Start of Excerpted records
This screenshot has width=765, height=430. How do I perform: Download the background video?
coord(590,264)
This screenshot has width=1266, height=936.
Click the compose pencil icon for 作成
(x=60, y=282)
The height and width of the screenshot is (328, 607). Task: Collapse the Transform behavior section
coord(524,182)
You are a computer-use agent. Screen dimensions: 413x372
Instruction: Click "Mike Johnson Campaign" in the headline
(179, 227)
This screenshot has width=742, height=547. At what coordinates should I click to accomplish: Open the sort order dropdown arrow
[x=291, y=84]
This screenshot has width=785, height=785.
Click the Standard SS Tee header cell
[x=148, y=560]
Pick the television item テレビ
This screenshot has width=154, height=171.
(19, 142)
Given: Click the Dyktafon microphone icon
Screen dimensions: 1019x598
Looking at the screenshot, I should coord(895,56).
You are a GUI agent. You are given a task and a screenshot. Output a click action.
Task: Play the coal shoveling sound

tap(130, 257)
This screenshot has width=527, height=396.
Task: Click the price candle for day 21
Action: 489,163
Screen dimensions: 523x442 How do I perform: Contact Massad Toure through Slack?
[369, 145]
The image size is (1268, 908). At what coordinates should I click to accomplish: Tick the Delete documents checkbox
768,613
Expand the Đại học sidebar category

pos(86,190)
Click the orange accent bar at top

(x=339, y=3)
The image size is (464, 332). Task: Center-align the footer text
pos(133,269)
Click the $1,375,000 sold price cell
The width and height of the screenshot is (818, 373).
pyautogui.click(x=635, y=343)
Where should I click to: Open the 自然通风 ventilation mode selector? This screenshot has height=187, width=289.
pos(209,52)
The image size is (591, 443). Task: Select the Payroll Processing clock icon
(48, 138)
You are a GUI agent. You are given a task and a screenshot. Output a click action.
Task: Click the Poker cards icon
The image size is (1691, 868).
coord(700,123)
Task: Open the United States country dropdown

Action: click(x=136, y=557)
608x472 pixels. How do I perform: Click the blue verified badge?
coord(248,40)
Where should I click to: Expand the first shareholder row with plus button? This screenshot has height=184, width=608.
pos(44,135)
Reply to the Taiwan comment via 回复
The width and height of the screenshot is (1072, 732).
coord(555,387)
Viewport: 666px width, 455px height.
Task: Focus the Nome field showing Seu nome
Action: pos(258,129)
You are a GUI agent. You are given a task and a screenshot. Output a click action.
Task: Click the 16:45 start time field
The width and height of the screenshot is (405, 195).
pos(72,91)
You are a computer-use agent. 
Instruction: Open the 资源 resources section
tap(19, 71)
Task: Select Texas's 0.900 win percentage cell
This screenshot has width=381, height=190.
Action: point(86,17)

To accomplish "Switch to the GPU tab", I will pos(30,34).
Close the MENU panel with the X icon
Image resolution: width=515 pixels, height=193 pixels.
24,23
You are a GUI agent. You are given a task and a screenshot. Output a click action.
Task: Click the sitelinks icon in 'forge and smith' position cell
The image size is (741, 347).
End of Excerpted records
#### Your instructions:
Your task is to copy each line of the listing that holds the word "computer".

#### Expected output:
You are a computer-use agent. Screen dimensions: 413x372
You are a computer-use agent. 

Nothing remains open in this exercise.